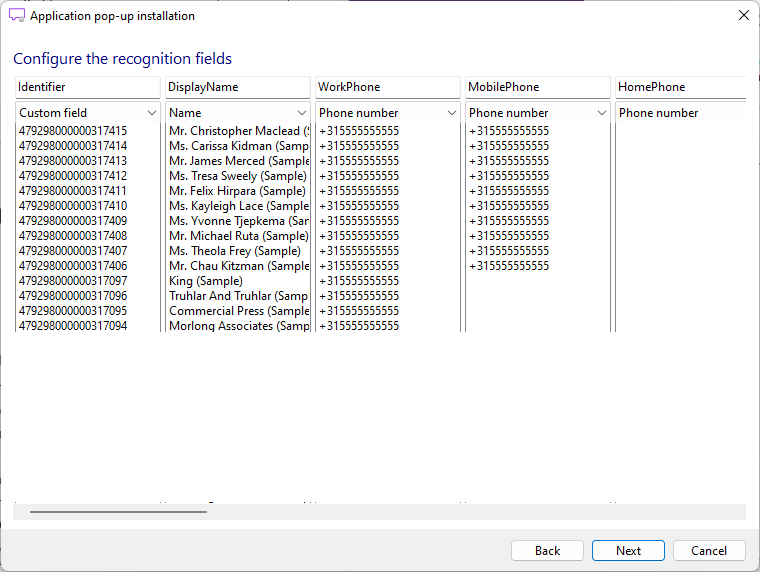This screenshot has width=760, height=572.
Task: Click the HomePhone header text field
Action: pos(680,87)
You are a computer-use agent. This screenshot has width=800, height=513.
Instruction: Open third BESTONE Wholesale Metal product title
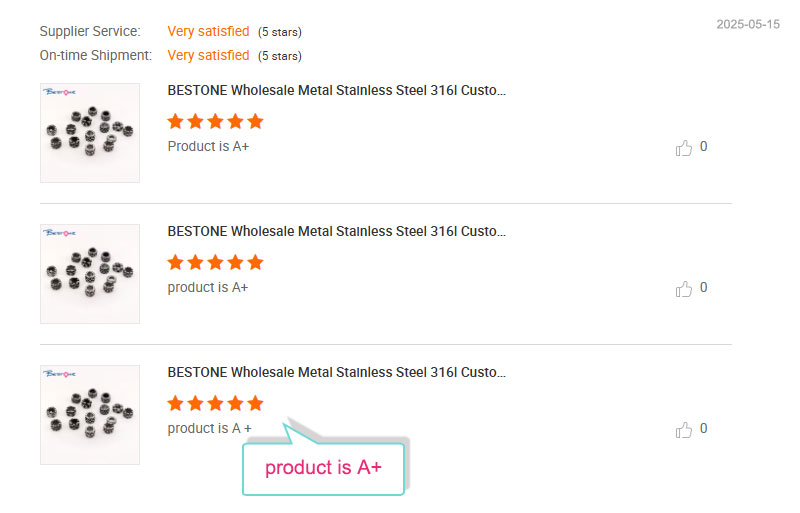pos(337,372)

• • • • • • •

→ Problem to solve: Retype only the lines from the one with "Instruction: Open third" through the final line of the entries, please, and keep the pictures out.

→ Problem solution:
Instruction: Open third BESTONE Wholesale Metal product title
pos(337,372)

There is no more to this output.